WORK REQUEST →
Across the whole listing, state how many lines include "через". Add nothing to that number.

RECORDS FOR THIS TASK →
___

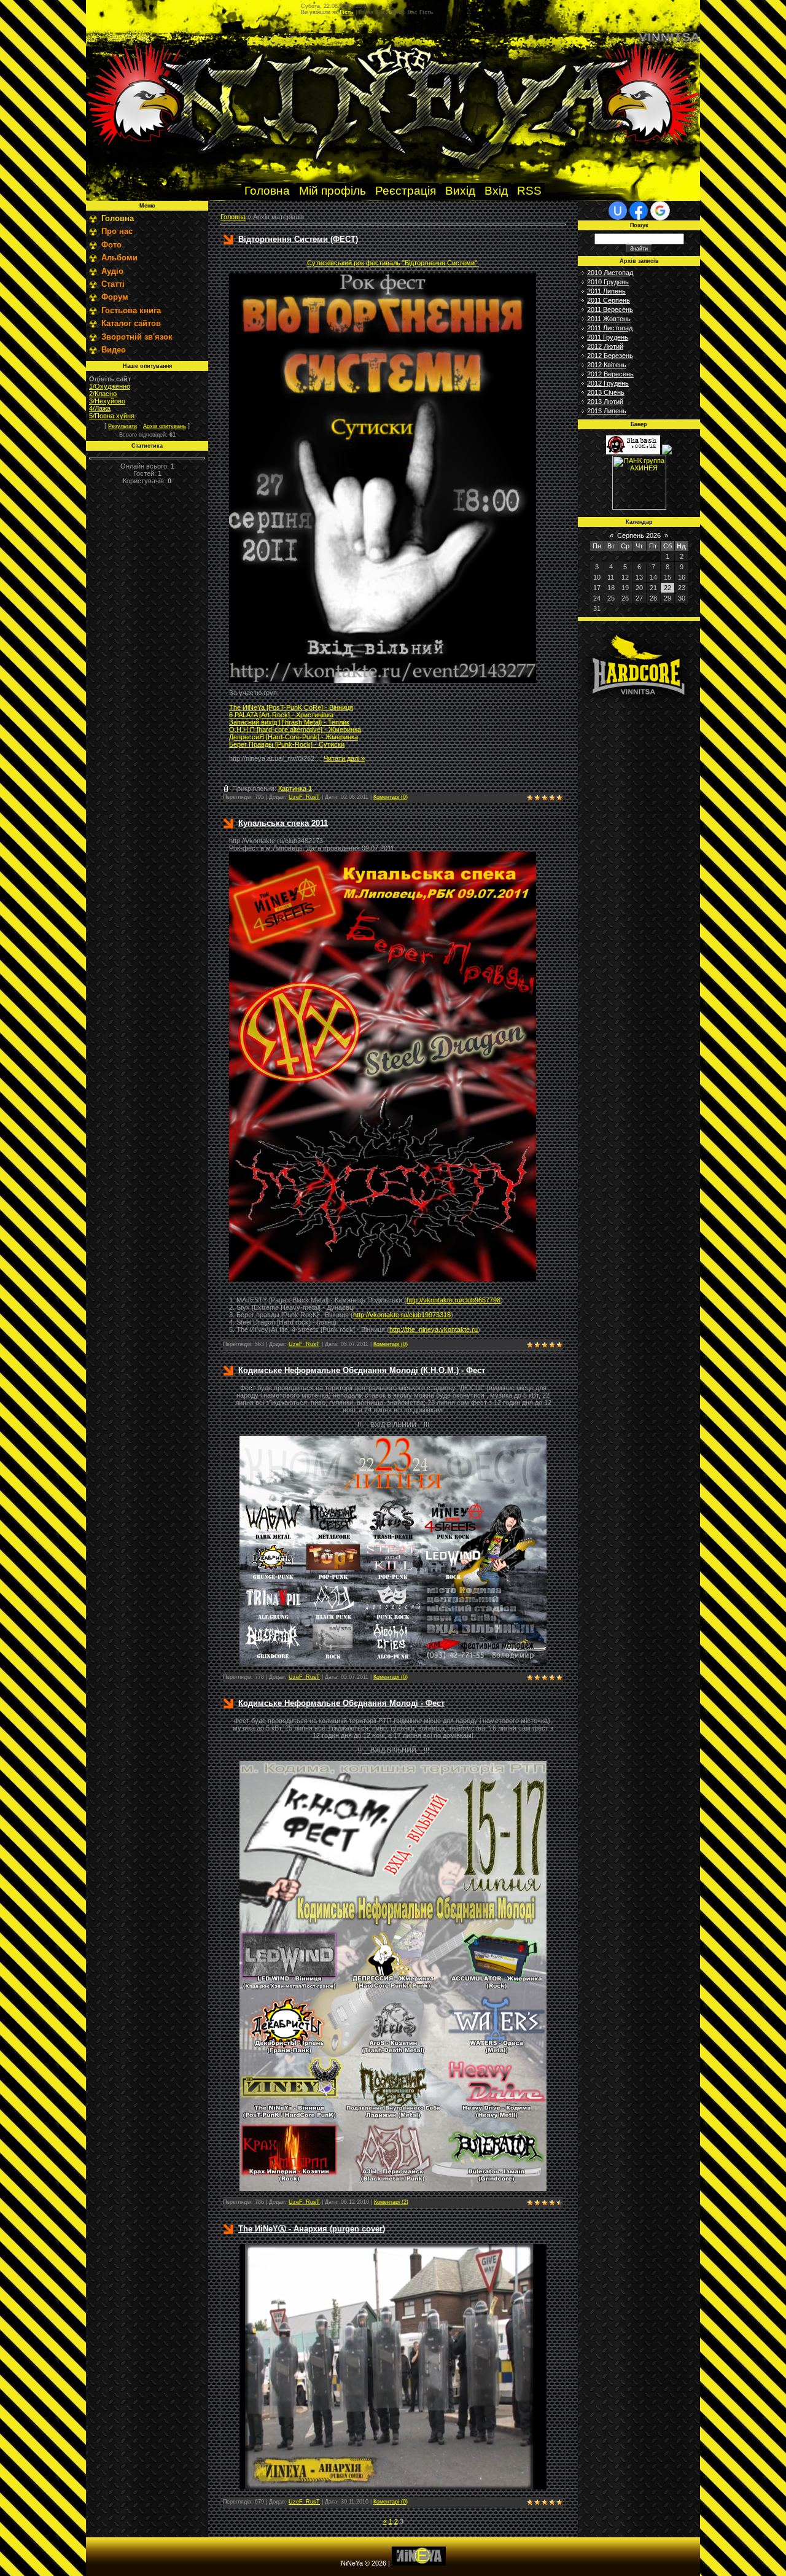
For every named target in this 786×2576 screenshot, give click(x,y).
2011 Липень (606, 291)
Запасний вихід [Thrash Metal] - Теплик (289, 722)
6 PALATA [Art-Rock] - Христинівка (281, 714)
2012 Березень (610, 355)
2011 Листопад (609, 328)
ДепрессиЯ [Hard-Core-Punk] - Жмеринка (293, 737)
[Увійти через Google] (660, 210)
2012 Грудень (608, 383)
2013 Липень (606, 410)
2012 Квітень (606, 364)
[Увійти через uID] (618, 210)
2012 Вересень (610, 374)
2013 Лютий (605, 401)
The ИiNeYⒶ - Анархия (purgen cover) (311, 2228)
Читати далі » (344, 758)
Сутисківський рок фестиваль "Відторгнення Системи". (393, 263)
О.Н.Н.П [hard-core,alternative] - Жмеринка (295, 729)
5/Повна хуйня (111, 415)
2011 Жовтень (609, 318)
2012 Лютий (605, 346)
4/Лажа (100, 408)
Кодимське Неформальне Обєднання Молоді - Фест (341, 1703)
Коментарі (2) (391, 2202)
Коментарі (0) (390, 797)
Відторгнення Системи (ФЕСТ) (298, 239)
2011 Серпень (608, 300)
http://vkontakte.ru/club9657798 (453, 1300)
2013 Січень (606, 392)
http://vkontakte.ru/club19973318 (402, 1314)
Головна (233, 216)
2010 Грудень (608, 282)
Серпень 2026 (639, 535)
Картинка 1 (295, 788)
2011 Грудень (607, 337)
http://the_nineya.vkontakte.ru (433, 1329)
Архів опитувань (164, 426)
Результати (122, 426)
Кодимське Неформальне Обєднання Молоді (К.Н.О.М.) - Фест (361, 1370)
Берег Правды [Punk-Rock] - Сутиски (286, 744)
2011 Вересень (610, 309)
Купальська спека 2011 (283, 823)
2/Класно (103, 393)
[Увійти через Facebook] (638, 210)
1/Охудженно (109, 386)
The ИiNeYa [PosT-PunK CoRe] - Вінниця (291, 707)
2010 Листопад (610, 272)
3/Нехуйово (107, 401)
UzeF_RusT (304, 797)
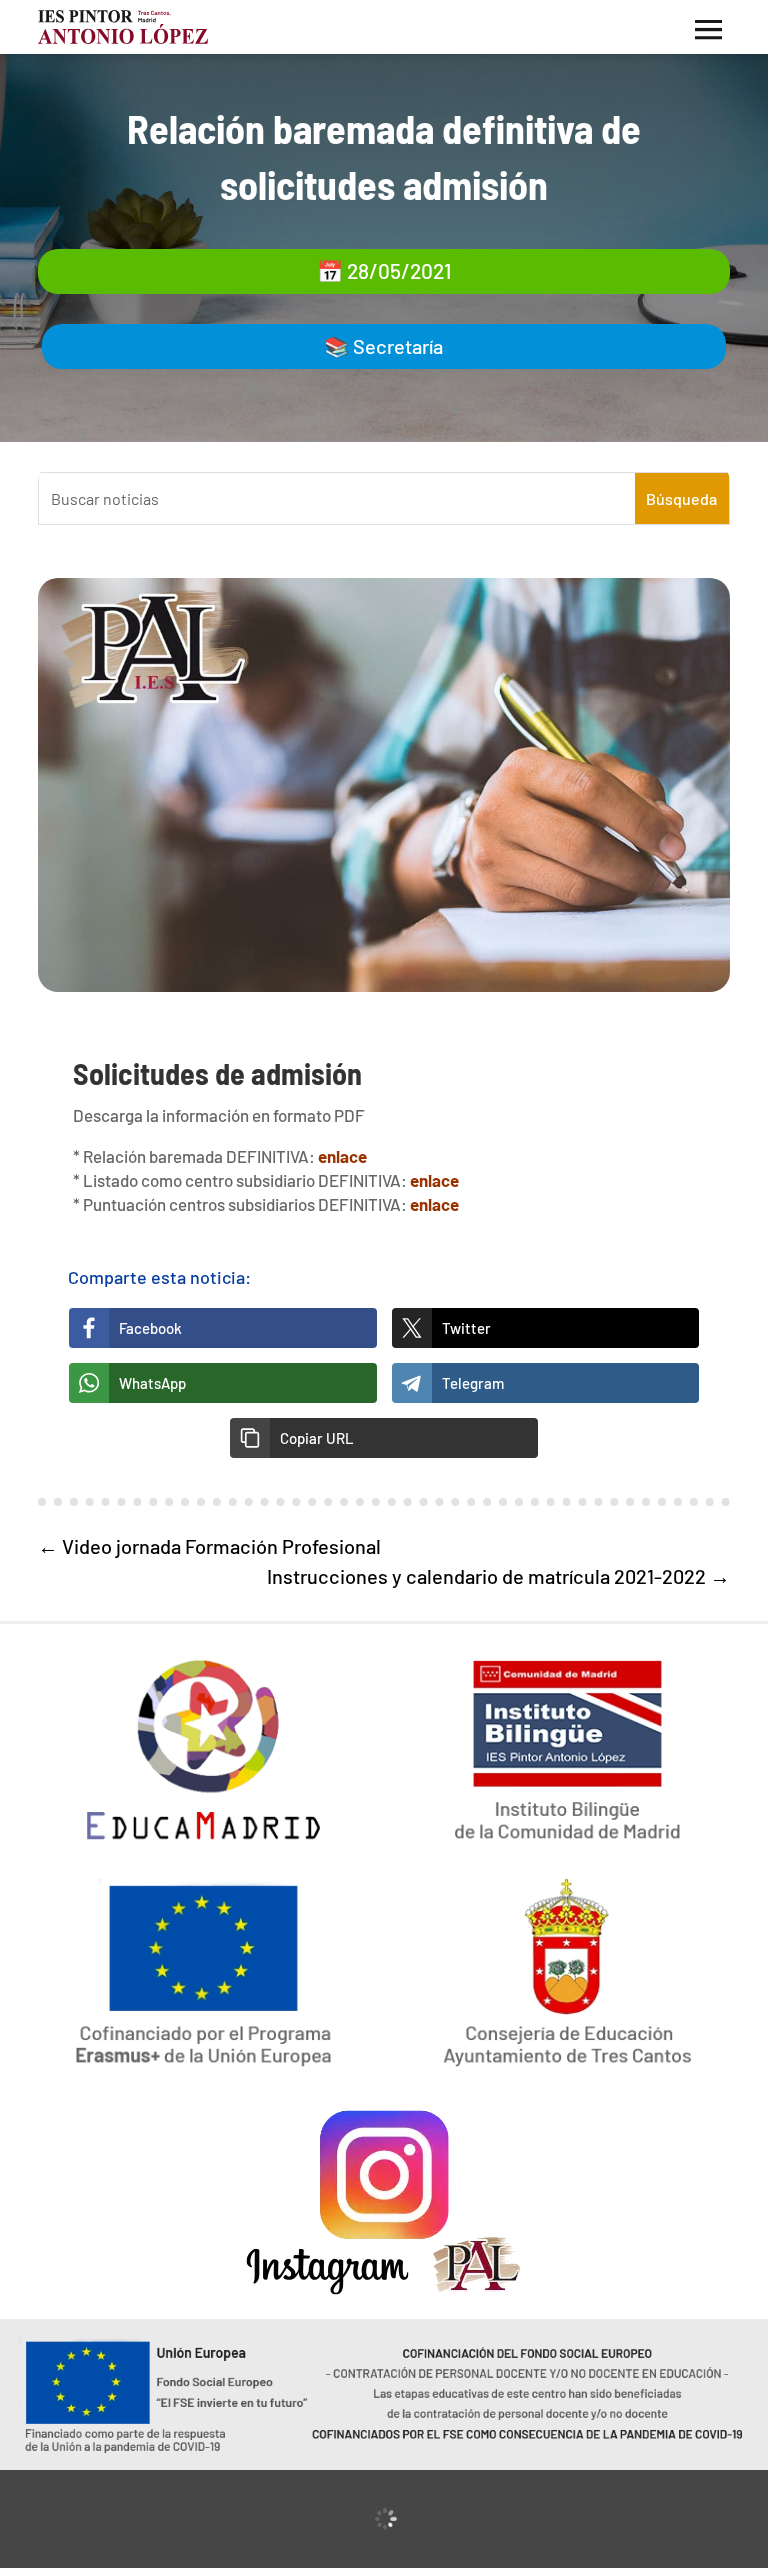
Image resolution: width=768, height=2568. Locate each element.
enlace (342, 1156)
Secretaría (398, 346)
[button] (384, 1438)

___

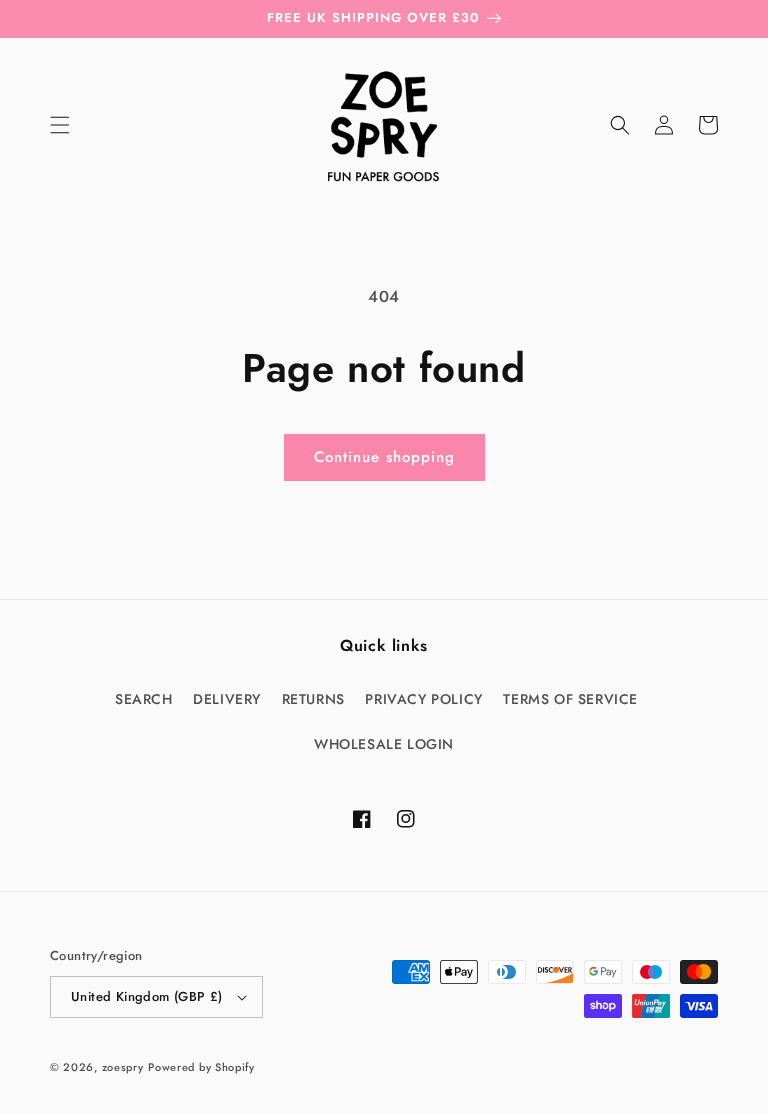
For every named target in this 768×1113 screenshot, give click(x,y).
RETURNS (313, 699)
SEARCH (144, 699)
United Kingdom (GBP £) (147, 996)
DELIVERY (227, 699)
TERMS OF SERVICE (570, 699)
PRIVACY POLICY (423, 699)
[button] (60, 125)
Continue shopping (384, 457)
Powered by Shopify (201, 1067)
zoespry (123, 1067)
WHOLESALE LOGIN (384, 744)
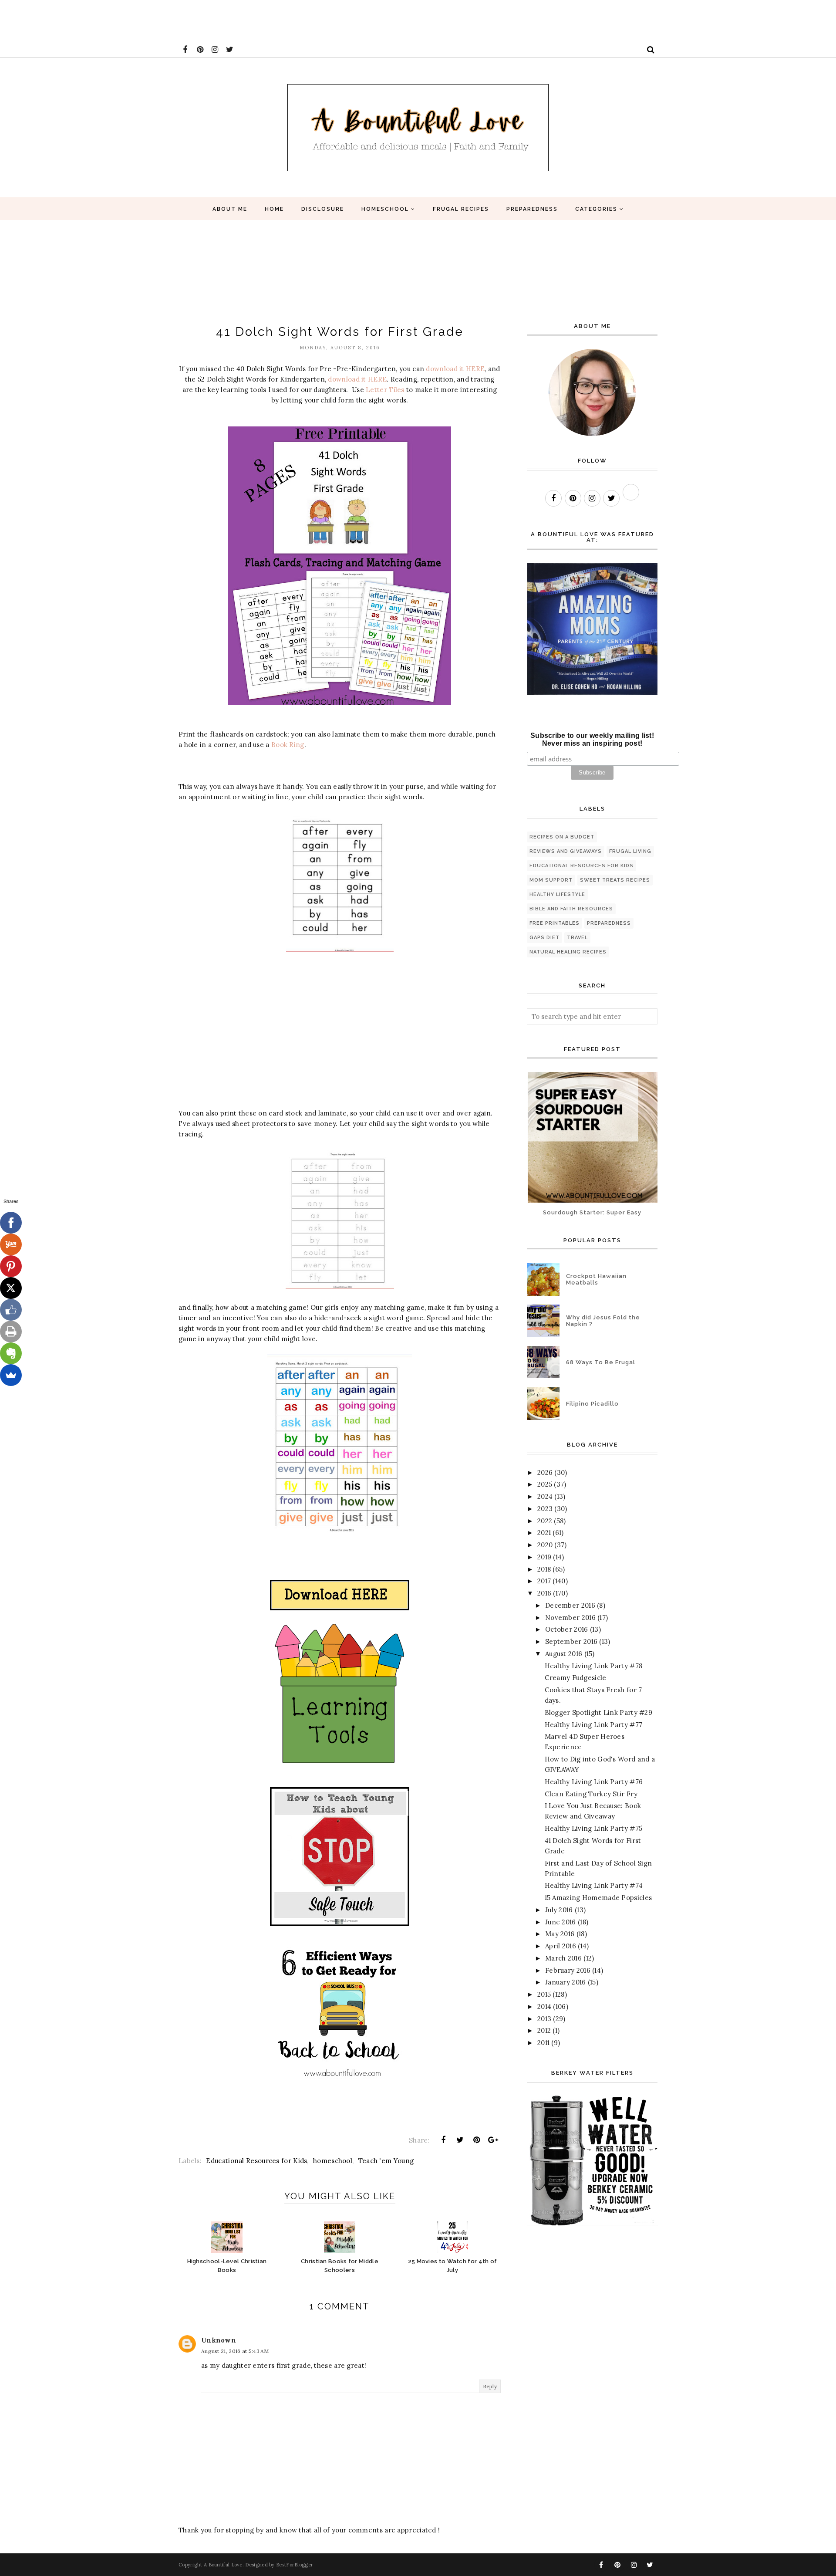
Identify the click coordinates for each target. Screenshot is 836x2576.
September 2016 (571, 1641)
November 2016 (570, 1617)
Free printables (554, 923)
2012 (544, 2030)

___

ANSWER AREA →
3